Canada could lose its status as one of the best places in the world to live, warns Deloitte

By: Dominic Licorish on June 15, 2017
Article image

As Canada celebrates its 150th anniversary, Deloitte, one of the world’s oldest and largest consulting firms, has warned that the high standard of living enjoyed here may decline in the next 25 years unless “bold” action is taken.

Deloitte released a study Thursday morning titled Bold Bets for our country: It's time for deliberate action. The report is one in a series that looks forward 25 years into Canada’s future. In it, the company points to key moments in Canada’s history that came to define the country as it is today and why more bold decisions are now necessary. The report points to a modest GDP growth rate of 1.4% and low productivity growth as signs that the future of the country is at risk.

The report makes three key recommendations for areas in which bold bets could secure Canada’s continued success as a global leader.

  1. Focused investment in Canada’s strongest areas of competitive advantage — Canada’s natural resources have traditionally been one of the country’s greatest assets, but now it is time to invest in the future.

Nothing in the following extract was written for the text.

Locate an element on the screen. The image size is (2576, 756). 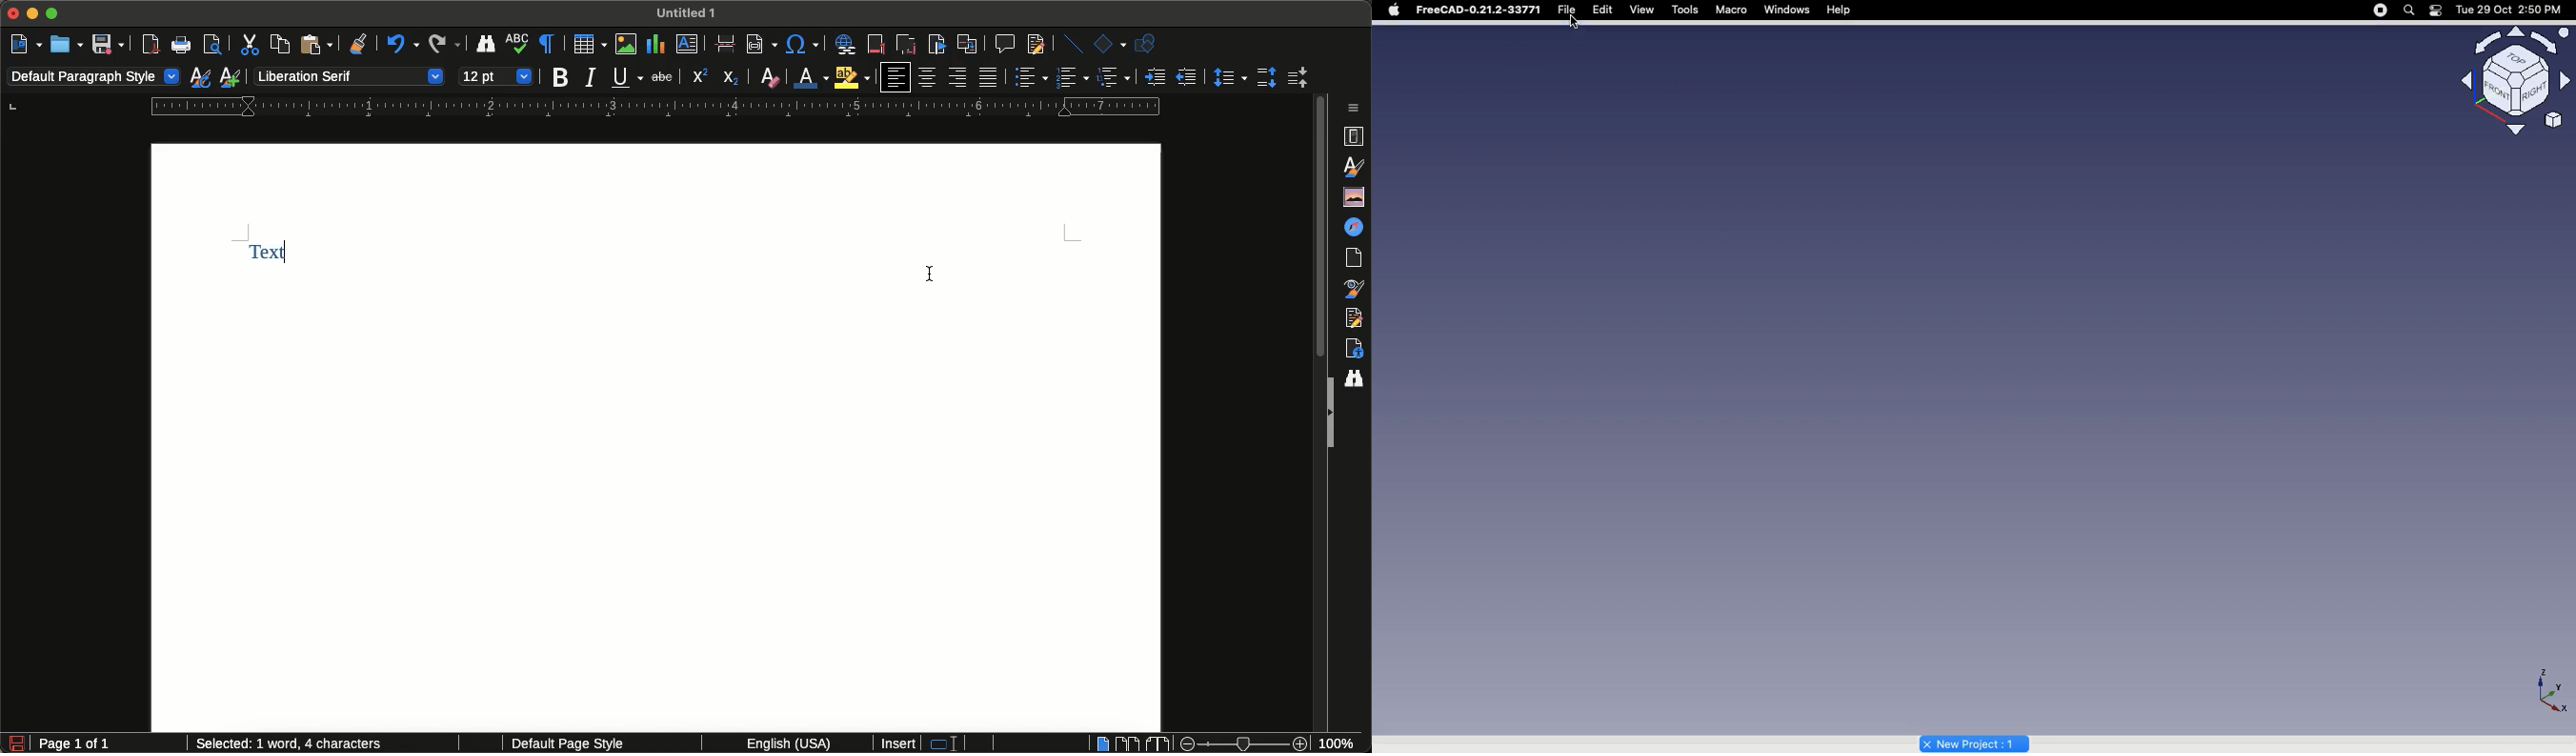
Search is located at coordinates (2410, 9).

Deloitte identifies artificial intelligence, quantum computing, and fintech as emerging assets Canada could leverage to accelerate productivity. The company recommends that more money, time, and attention must be focused on removing barriers and innovating in areas we want to become global champions of, instead of spreading our resources across various fronts.

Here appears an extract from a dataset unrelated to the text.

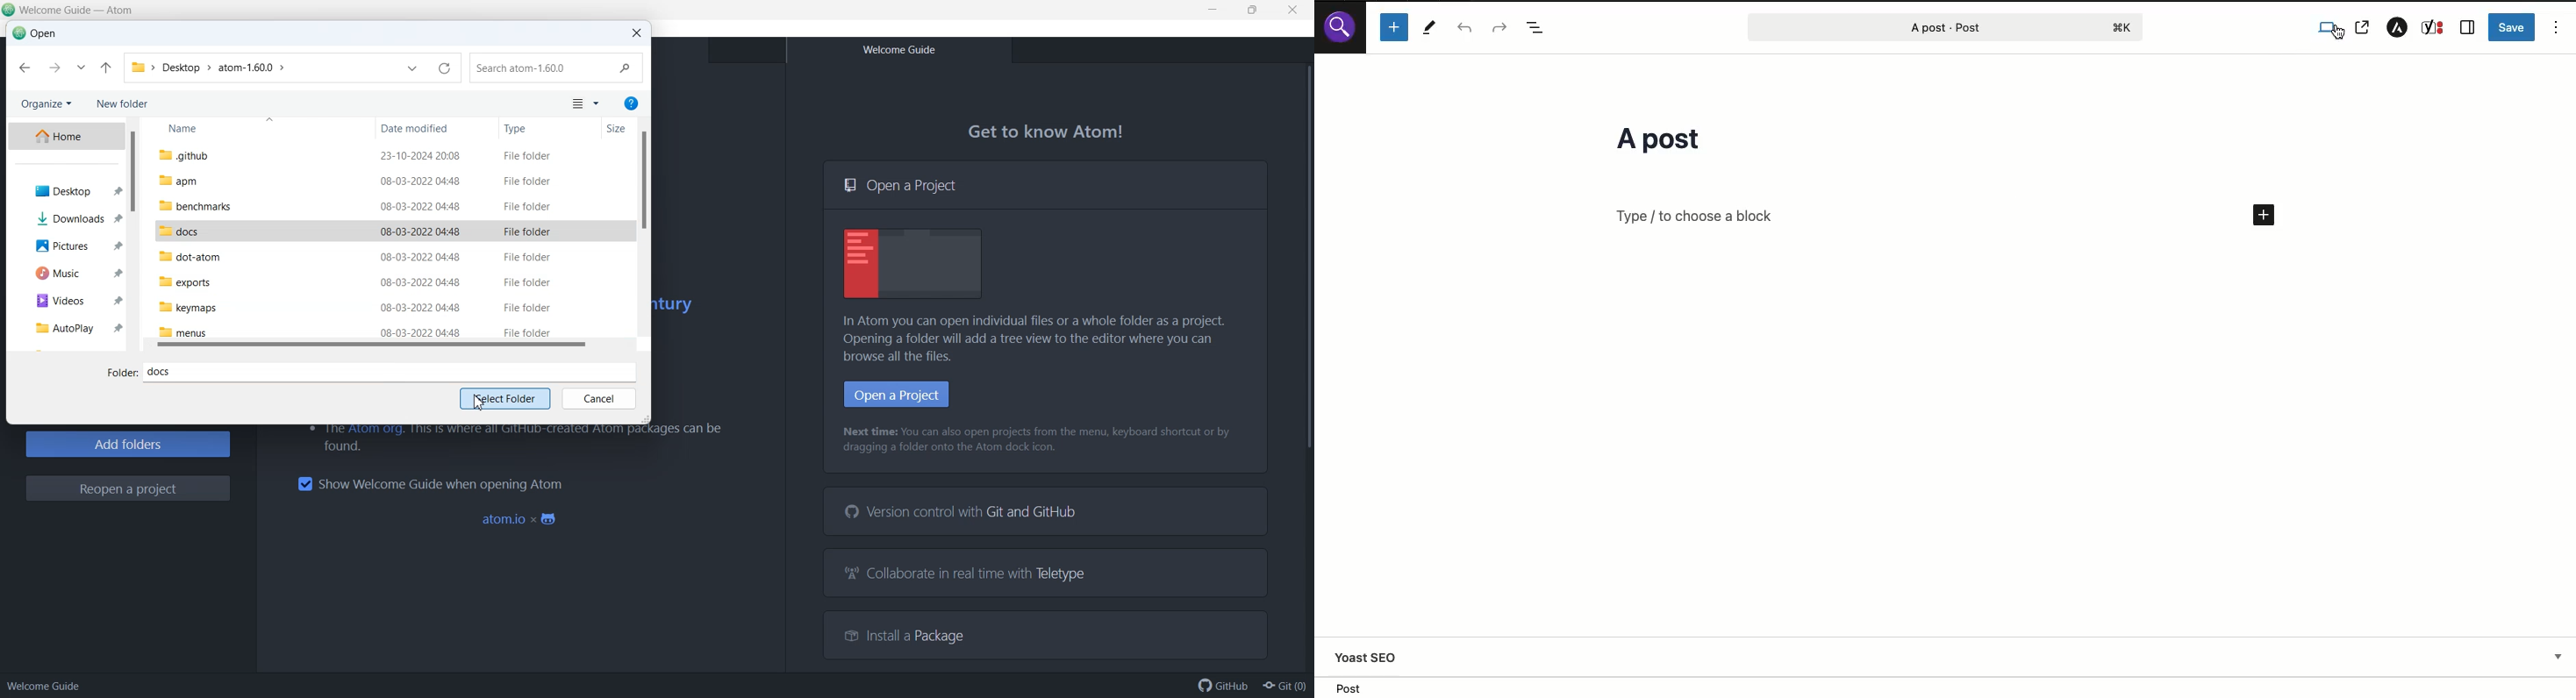 The image size is (2576, 700). I want to click on Type, so click(549, 129).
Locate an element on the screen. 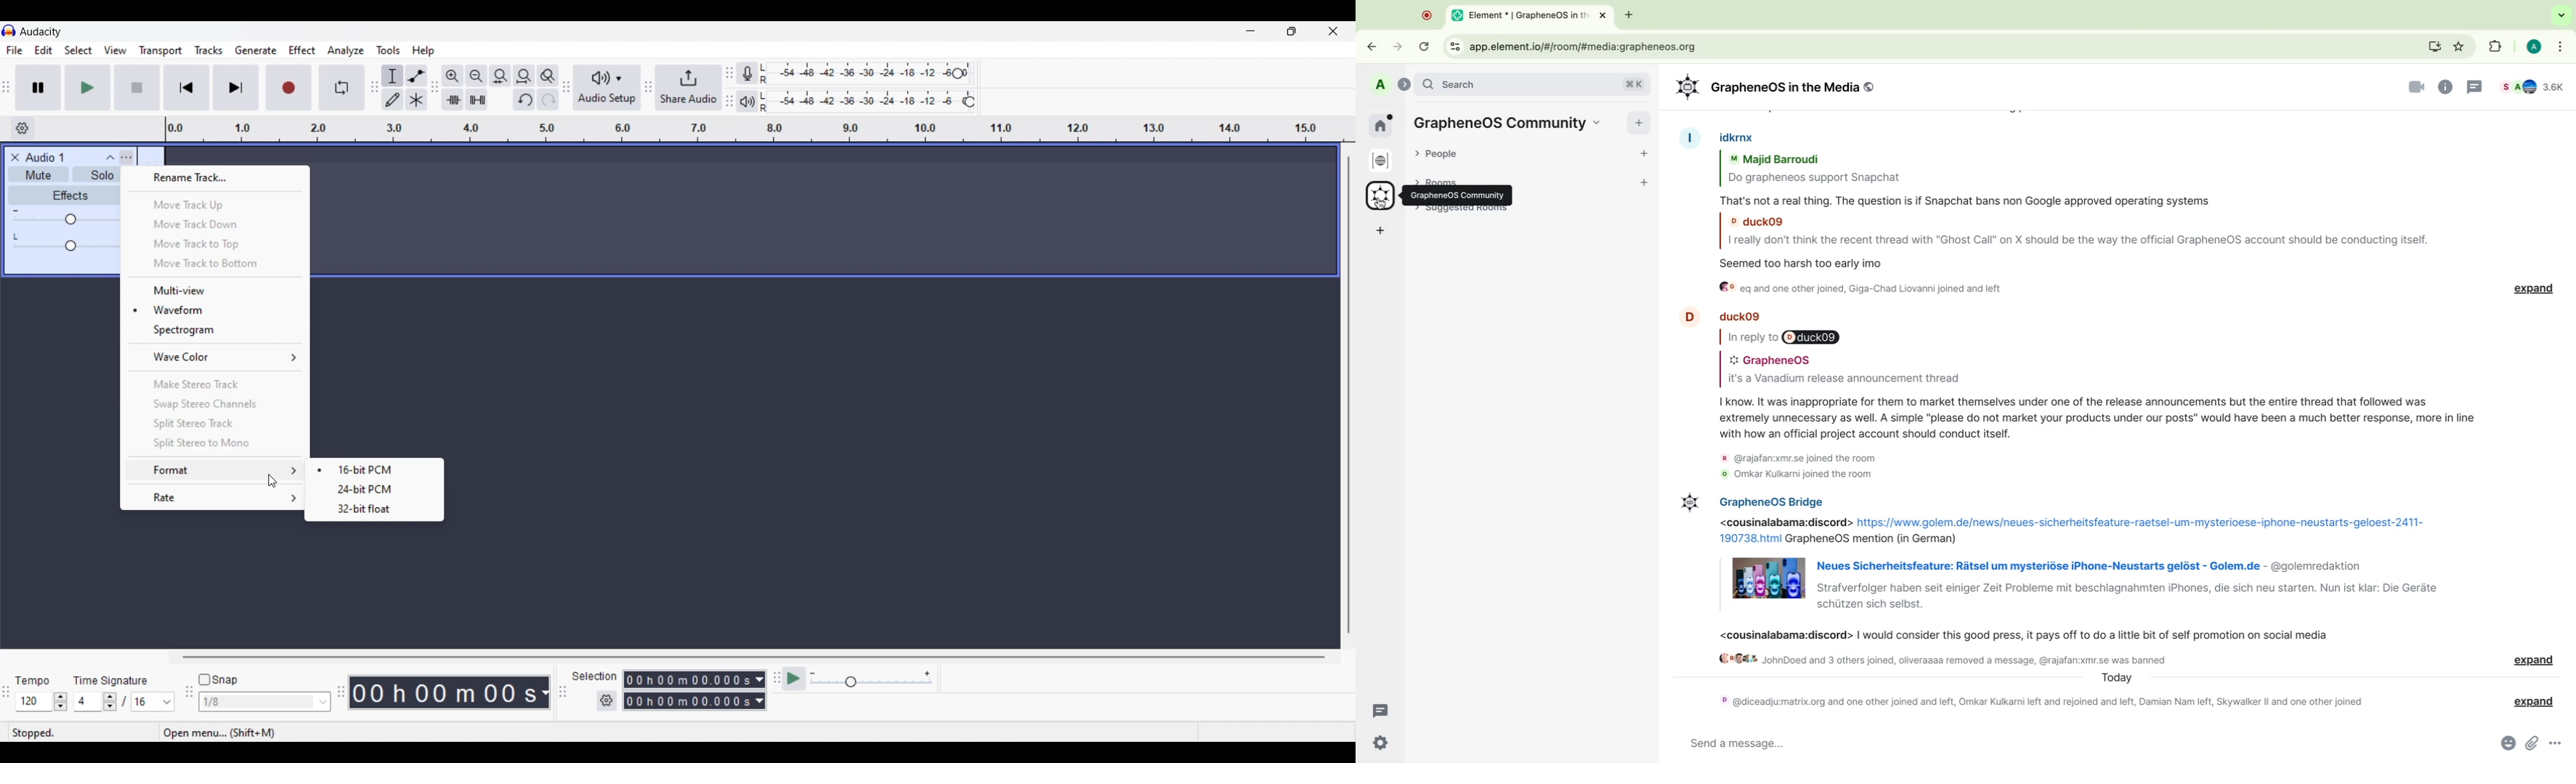 Image resolution: width=2576 pixels, height=784 pixels. That's not a real thing. The question is is if Snapchat bans non Google approved operating systems is located at coordinates (1972, 201).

  2. Canada needs to increase its global engagement — Canada is well known for having “nice” people, cultural openness, and diversity. The report recommends the country uses these strengths to play a more assertive role in the “global flow of ideas, goods, and talent.”

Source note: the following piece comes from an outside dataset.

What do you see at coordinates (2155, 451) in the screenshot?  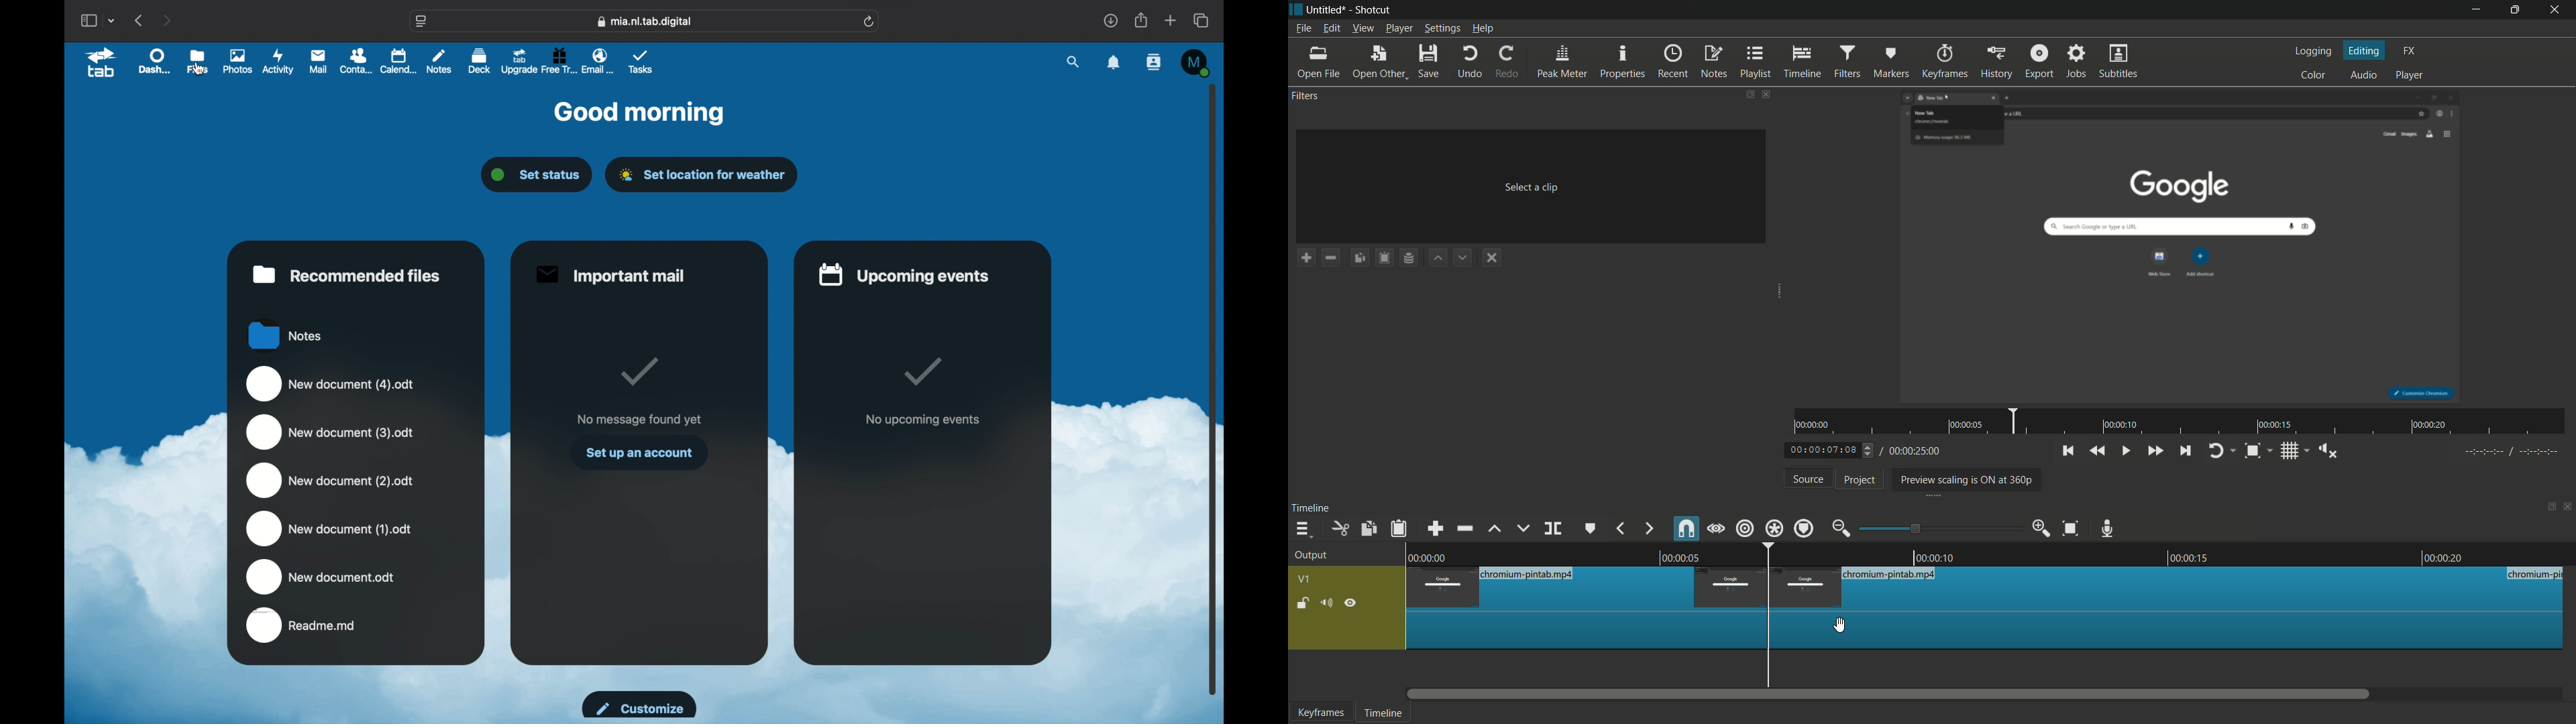 I see `quickly play forward` at bounding box center [2155, 451].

  3. Overhaul education to equip Canadians for the incoming wave of technological disruption — It’s impossible to tell just how much emerging and future technology will change life in the next 25 years, but it’s safe to say that it will be significant. Deloitte suggests the country invest not only in supporting higher education, but encouraging workers to continue growing and developing skills throughout their career.

“Unless we make bold decisions and have the public and private sectors more tightly collaborating, the competitiveness of our economy and our standard of living will be seriously threatened,” says Duncan Sinclair, vice chair of Deloitte in Canada.

How accurate is his claim? It’s hard to say. Canada’s economy has been performing very well over the last nine months and the general outlook by economists is that economic growth will remain strong this year.

But Canada has struggled to compete on a global scale, especially in regards to productivity and innovation, with the rest of the G8 nations. Meanwhile, other countries like China are rapidly taking the lead on this front. The future is never clear, but the suggestions in the report will help support industry growth, creating more jobs, higher wages, allow Canada to take the lead on social issues, and keeping Canadian talent in Canada.